Assange snubs Aussie Government

Julian Assange has allegedly ignored and rejected calls from the Australian authorities amid his ongoing authorized battle.

Foreign Minister Marise Payne has revealed that WikiLeaks founder Julian Assange has rejected the Australian authorities’s makes an attempt to contact him, allegedly ignoring the federal government’s calls on 29 events.

Mr Assange, 50, is at the moment in London’s Belmarsh Prison awaiting the end result of the US authorities’s attraction to have him extradited to America on fees of Espionage.

If convicted, he will likely be given the choice to return to Australia to serve his sentence.

But the Australian authorities has been criticised for not supporting the well-known whistleblower all through his decade-long authorized battle with US authorities.

In 2019, former Labor chief Bob Carr mentioned Senator Payne “needs to protect herself from the charge that she’s failed in her duty to protect the life of an Australian citizen”.

“Not to do so would leave the Minister exposed to withering criticism that they did not take all appropriate action that might have made a difference, mainly before the British court makes a decision,” he mentioned.

But Senator Payne defended her dealing with of the scenario when confronted in Senate Estimates on Thursday, insisting she had achieved all the things she may to help Mr Assange.

“I have consistently sought to assure myself of Mr. Assange’s position in terms of the legal processes to which he is subject,” Senator Payne mentioned.

“I have consistently encouraged my consular staff to engage on his case and to seek to provide him with consular assistance or assistance with medical support.

“This has been met with rejection or no answer (from Mr Assange) for 29 occasions so far.”

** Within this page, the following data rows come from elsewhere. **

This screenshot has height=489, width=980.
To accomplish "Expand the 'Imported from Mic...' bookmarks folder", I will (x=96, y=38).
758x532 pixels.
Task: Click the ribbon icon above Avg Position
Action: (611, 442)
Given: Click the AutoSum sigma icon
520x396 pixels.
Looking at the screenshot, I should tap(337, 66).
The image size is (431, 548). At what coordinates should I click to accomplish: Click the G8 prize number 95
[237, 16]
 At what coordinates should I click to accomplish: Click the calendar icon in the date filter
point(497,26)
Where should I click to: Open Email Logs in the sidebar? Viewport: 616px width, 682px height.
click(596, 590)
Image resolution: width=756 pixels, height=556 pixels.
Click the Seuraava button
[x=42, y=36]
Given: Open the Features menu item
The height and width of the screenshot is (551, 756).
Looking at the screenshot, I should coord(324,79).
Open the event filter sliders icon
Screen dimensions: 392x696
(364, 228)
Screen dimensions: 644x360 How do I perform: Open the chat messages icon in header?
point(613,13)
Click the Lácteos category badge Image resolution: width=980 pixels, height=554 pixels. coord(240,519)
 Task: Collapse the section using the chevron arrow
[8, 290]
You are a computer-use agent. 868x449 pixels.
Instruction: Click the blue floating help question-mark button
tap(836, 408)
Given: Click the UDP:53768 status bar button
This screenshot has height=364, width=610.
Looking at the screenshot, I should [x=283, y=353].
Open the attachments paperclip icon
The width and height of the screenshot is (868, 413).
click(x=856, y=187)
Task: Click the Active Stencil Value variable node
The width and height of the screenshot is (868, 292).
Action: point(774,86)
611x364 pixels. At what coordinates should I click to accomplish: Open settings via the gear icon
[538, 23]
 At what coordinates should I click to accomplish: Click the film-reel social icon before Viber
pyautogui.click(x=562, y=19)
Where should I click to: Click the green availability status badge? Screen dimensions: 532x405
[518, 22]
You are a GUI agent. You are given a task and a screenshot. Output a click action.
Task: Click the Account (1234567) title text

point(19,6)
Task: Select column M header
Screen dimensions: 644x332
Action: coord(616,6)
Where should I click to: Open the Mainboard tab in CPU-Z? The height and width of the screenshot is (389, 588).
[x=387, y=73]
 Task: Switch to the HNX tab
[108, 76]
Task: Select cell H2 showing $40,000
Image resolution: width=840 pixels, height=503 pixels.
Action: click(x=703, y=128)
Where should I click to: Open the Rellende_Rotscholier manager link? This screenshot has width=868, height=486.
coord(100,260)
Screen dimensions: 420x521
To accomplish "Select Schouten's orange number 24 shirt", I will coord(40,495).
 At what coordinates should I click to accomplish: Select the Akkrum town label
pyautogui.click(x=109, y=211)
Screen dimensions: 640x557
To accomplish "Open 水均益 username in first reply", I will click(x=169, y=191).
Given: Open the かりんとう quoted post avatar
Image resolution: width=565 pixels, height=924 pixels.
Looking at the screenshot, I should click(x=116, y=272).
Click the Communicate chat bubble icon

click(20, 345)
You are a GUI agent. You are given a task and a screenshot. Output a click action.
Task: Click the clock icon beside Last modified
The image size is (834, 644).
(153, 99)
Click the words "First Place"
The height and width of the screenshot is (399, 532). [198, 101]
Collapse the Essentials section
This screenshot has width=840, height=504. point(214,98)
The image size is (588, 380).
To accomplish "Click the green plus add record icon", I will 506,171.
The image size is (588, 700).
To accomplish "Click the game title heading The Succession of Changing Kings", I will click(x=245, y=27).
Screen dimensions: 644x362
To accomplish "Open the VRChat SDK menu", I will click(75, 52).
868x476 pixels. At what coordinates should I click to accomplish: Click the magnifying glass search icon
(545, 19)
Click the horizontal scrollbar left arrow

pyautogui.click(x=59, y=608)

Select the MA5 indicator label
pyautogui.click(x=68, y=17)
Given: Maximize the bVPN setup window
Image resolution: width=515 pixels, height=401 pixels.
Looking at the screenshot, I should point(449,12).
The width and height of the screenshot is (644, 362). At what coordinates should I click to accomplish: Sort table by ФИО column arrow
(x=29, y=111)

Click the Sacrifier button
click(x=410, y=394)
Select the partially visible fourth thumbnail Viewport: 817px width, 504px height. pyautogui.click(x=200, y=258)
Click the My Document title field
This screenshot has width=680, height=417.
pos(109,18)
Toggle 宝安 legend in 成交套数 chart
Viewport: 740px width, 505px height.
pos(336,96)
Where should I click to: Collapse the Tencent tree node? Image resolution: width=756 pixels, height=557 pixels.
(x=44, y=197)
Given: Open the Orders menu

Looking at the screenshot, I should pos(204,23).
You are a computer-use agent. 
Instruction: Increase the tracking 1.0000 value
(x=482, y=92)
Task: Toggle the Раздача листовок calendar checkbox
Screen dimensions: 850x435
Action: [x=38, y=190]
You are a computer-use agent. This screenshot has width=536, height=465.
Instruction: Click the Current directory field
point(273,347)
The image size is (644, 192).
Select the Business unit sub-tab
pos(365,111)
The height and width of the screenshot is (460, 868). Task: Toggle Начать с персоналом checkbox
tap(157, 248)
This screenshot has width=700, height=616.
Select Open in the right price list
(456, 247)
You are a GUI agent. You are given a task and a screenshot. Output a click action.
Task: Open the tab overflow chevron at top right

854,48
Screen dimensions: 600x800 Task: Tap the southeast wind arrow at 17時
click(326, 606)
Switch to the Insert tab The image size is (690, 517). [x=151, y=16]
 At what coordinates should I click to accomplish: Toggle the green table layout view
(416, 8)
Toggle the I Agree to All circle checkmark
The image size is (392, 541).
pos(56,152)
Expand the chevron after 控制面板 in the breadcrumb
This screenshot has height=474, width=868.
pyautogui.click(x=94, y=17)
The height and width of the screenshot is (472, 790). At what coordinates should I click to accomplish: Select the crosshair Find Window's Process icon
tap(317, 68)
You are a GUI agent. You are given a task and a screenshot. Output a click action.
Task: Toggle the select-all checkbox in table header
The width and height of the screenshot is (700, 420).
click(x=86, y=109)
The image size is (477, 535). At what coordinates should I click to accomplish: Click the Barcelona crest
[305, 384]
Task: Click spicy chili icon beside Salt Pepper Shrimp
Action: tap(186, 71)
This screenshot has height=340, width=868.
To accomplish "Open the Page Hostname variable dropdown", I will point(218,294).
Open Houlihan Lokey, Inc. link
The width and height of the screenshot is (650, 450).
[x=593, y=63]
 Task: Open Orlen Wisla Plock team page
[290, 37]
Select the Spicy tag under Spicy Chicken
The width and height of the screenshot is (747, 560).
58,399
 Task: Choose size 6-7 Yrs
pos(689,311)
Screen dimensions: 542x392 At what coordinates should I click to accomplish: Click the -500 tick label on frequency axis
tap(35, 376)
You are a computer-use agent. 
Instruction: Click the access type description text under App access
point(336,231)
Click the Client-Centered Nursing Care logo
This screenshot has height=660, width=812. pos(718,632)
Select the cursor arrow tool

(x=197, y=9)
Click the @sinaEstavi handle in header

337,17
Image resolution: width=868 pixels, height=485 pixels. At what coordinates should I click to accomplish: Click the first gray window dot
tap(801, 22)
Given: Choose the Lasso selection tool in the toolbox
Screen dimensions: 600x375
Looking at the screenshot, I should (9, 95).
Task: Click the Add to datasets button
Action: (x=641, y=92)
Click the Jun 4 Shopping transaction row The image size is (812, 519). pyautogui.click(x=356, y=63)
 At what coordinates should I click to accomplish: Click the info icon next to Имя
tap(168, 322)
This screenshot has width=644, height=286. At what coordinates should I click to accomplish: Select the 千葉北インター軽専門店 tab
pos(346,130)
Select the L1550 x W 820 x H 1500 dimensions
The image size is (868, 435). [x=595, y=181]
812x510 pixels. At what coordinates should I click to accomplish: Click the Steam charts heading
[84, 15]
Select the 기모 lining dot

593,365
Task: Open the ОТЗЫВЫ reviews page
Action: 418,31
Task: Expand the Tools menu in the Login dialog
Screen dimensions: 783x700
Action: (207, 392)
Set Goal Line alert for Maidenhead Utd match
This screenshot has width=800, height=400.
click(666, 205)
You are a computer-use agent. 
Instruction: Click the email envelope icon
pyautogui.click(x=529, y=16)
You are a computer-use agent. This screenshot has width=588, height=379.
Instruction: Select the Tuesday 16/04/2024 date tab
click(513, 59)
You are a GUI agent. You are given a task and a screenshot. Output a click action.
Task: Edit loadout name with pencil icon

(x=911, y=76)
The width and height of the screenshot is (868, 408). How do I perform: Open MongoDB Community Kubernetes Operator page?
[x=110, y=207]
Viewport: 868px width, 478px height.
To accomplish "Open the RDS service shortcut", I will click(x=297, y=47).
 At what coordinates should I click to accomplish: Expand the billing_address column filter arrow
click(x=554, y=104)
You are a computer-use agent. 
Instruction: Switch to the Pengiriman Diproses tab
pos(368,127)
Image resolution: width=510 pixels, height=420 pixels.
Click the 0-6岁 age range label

Mr Assange will face his second day of trial in Britain’s High Court on Thursday, because the US makes an attempt to overturn the courtroom’s choice to not grant his extradition on 17 counts of Espionage.

In January, the choose blocked the US authorities’s authentic extradition request because of Mr Assange‘s mental health and risk of suicide in a US Prison.

Supporters of Julian Assange gathered outside the court to defend the whistleblower on Wednesday, holding up signs saying “no extradition”, and “free Julian Assange”.

Mr Assange appeared via video link to the proceedings, with his partner later confirming he was “thin and very unwell”.

If his extradition is approved, Mr Assange’s convictions beneath US legislation will carry a most sentence of 175 years imprisonment.